Challenge a:
Can you arrange the records from the line containing "How do I perform: Open" through the line containing "coord(6,71)" as a Markdown table with the columns Row and Line, leaving out blank lines?

Supplied passage:
Finlay said some Souris businesses noticed problems by mid-June. A farmer would buy a hammer handle to replace a split one rather than a new tool.
“People have been running up until now on last year’s money,” said Finlay.
Now, with a poor or non-existent harvest and low grain prices, outstanding accounts are building at farm supply outlets. Some people in Finlay’s area won’t have a crop until September 2000.
As a KAP director, he keeps lobbying governments for help.
“We need to keep the pressure on Manitoba Health to keep mental health services in the southwest.”
Finlay said the department put extra staff into the area for eight months, while the Red River flood earned extra mental health staff for 18 months.
“I’m trying to make the word known on the hurt.”
Finlay took a direct role earlier this summer when he hosted federal agriculture minister Lyle Vanclief on his farm to talk about the impending crop disaster. But he said judging by the aid program, if the minister did learn anything, he did not put it into practice.
Even word last Friday that there would be another $170 million of federal money across Canada “doesn’t sound like enough.”
Finlay plans to plant his usual 2,000 cultivated acres with hard wheat, durum, canola, barley, flax and peas next spring, but he estimated 30 percent of the farmers around him can’t afford to put in a crop.
He advises farmers who are stressed to “get out and talk to somebody. There is help available and it is confidential.”
He asks urban taxpayers to remember the farmer is a price taker, not a price maker, and that there is trouble on the farm when the price of grain is lower than production costs per bushel.
“I think there’s a role for everyone to play. Let the federal MPs hear things.”

Data to process:
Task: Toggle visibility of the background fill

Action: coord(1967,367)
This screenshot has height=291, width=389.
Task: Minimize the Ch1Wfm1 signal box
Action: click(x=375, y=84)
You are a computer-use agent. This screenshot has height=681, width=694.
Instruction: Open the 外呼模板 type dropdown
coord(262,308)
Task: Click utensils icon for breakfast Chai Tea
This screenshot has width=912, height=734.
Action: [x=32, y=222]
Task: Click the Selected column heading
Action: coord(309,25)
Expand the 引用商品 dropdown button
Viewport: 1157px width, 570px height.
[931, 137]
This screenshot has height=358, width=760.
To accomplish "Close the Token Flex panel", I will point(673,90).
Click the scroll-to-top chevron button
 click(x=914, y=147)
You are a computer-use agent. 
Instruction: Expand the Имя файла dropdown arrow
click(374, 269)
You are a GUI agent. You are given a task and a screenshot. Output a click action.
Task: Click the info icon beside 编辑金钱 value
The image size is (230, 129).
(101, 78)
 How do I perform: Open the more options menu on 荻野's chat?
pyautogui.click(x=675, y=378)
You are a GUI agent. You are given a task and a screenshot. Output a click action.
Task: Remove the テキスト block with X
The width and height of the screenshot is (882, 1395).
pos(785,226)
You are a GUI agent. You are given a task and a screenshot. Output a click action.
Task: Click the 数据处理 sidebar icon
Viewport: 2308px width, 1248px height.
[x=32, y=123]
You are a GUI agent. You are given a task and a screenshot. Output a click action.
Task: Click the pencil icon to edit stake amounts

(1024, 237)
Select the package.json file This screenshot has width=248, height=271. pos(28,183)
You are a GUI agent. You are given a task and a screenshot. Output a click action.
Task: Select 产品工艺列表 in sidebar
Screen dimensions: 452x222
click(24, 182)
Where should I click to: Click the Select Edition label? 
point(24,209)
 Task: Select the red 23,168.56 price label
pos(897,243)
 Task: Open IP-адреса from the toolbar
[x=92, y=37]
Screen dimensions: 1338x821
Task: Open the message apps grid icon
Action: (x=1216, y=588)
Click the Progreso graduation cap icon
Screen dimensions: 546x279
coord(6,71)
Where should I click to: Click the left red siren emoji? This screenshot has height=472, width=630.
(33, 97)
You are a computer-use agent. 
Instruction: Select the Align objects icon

Challenge b:
How would you carry on the article about struggling farmers near Souris from its final line?

Task result a:
| Row | Line |
|---|---|
| 1 |  How do I perform: Open the more options menu on 荻野's chat? |
| 2 | pyautogui.click(x=675, y=378) |
| 3 | You are a GUI agent. You are given a task and a screenshot. Output a click action. |
| 4 | Task: Remove the テキスト block with X |
| 5 | The width and height of the screenshot is (882, 1395). |
| 6 | pos(785,226) |
| 7 | You are a GUI agent. You are given a task and a screenshot. Output a click action. |
| 8 | Task: Click the 数据处理 sidebar icon |
| 9 | Viewport: 2308px width, 1248px height. |
| 10 | [x=32, y=123] |
| 11 | You are a GUI agent. You are given a task and a screenshot. Output a click action. |
| 12 | Task: Click the pencil icon to edit stake amounts |
| 13 | (1024, 237) |
| 14 | Select the package.json file This screenshot has width=248, height=271. pos(28,183) |
| 15 | You are a GUI agent. You are given a task and a screenshot. Output a click action. |
| 16 | Task: Select 产品工艺列表 in sidebar |
| 17 | Screen dimensions: 452x222 |
| 18 | click(24, 182) |
| 19 | Where should I click to: Click the Select Edition label?  |
| 20 | point(24,209) |
| 21 |  Task: Select the red 23,168.56 price label |
| 22 | pos(897,243) |
| 23 |  Task: Open IP-адреса from the toolbar |
| 24 | [x=92, y=37] |
| 25 | Screen dimensions: 1338x821 |
| 26 | Task: Open the message apps grid icon |
| 27 | Action: (x=1216, y=588) |
| 28 | Click the Progreso graduation cap icon |
| 29 | Screen dimensions: 546x279 |
| 30 | coord(6,71) |

Task result b:
Bills pile up
Finlay’s neighbors Mike and Sandra Harris tried to farm for five years, investing $50,000 from their savings into a section of land and using $65,000 from a Farm Credit Corp. loan to buy used machinery.
A blown tractor engine, transmission problems and the birth of their two children led to a capital crunch that ate their profits and their Registered Retirement Savings Plans, even in the good years. This year and last were too wet. Input costs and crop insurance costs “just killed us.”
Mike said a better farm safety net might have been the difference that kept them farming. He advises other new farmers to buy things with cash, especially machinery, because it is so costly.
“You can easily get bitter. What really bugs you is that everyone but the farmers are making money … I’m just tired of all that. Someday, maybe even in 10 years from now, I’d be interested in farming.”
Sandra said she would rather raise her kids on the farm but in the short time that they farmed they never got out of debt.
“I think urban taxpayers seem kind of removed (from the farm crisis) – out of sight, out of mind. It’s hard for them to be concerned. But I sure wonder how the (federal) government can ignore us. The numbers thing got me floored. Send somebody out here. They turned their backs to us.”